A recent study suggests that Medicare could significantly reduce waste from the Alzheimer’s drug lecanemab by introducing a new vial size, potentially saving up to 74% of the $336 million lost annually due to discarded medication. The research, published on October 14 in JAMA Internal Medicine, highlights the issue of drug wastage caused by dosage discrepancies and offers a straightforward solution: adding a 75 mg vial to complement the existing 500 mg and 200 mg vials.

Lecanemab, a drug used to treat people with mild cognitive impairment or mild dementia, is currently packaged in single-use vials. Since dosages are based on patients' body weight, the one-size-fits-all packaging leads to significant wastage when the prescribed dose is lower than the vial size. For example, a patient requiring 650 mg would receive one 500 mg and one 200 mg vial, leaving 50 mg of unused and discarded medication.

**Stored data**
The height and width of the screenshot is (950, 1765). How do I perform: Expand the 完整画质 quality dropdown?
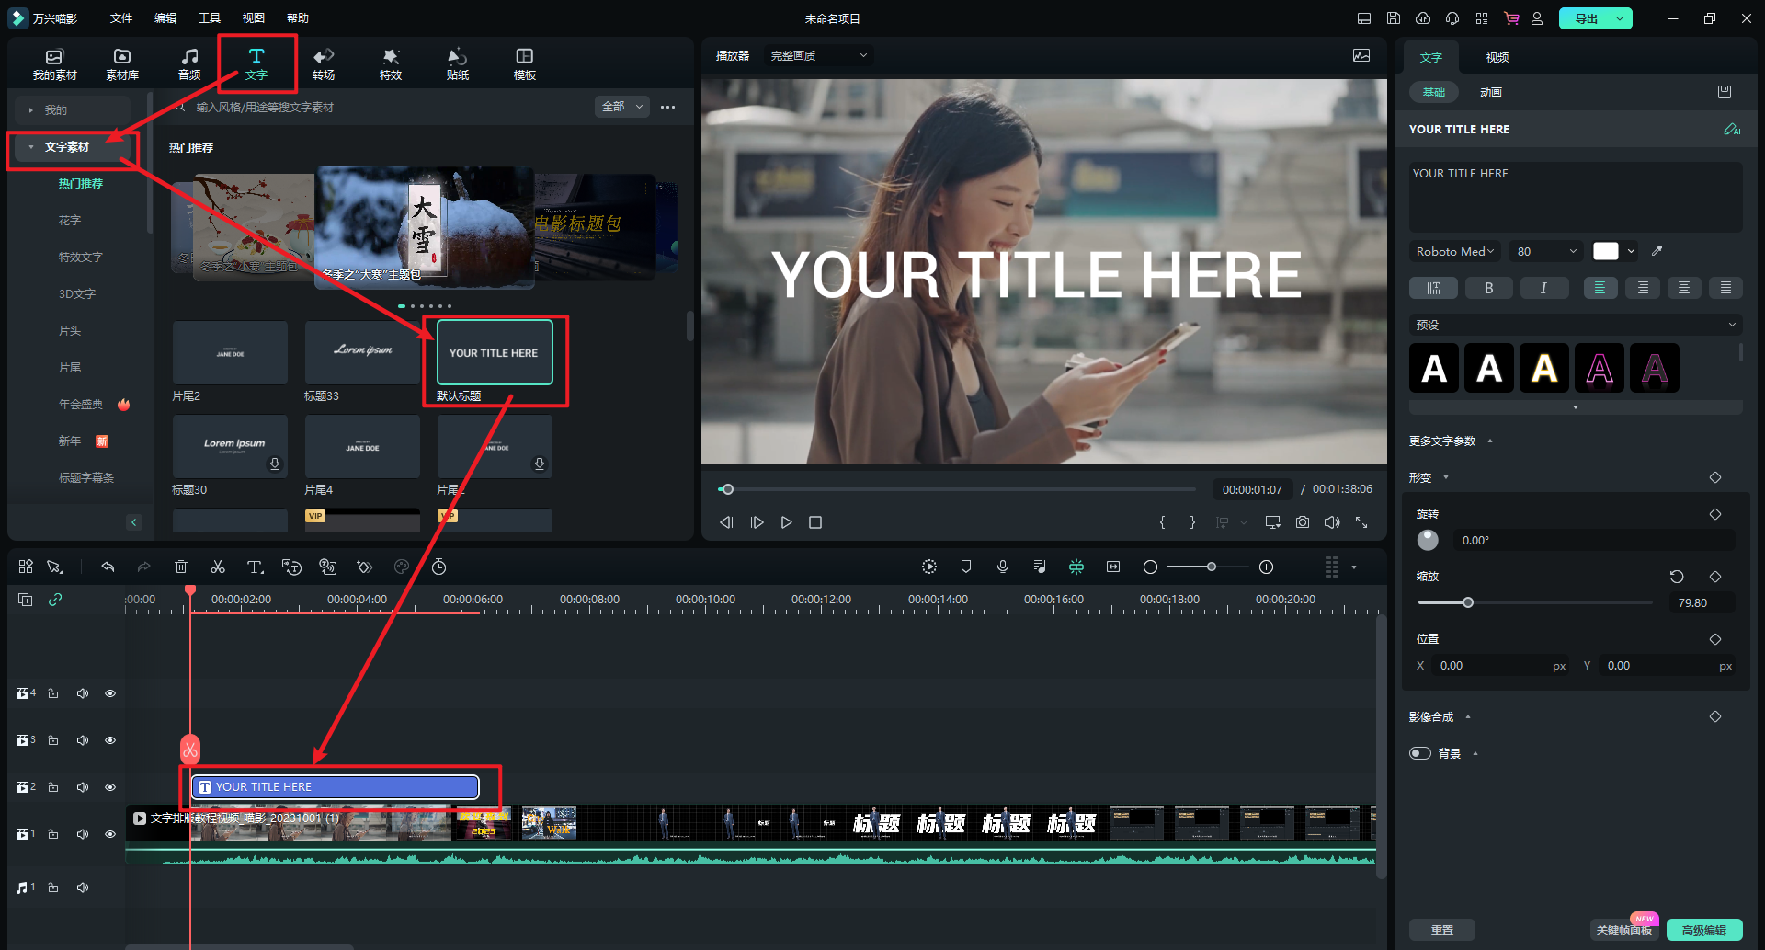(x=818, y=56)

**Activity A**
According to the passage on lecanemab, what vial size does the study propose adding?
**Activity B**
Duplicate the passage on lecanemab between "Lecanemab, a drug" and "and discarded medication.", inclusive.
The material has no connection to the passage on lecanemab.

**Exercise output A**
A 75 mg vial.

**Exercise output B**
Lecanemab, a drug used to treat people with mild cognitive impairment or mild dementia, is currently packaged in single-use vials. Since dosages are based on patients' body weight, the one-size-fits-all packaging leads to significant wastage when the prescribed dose is lower than the vial size. For example, a patient requiring 650 mg would receive one 500 mg and one 200 mg vial, leaving 50 mg of unused and discarded medication.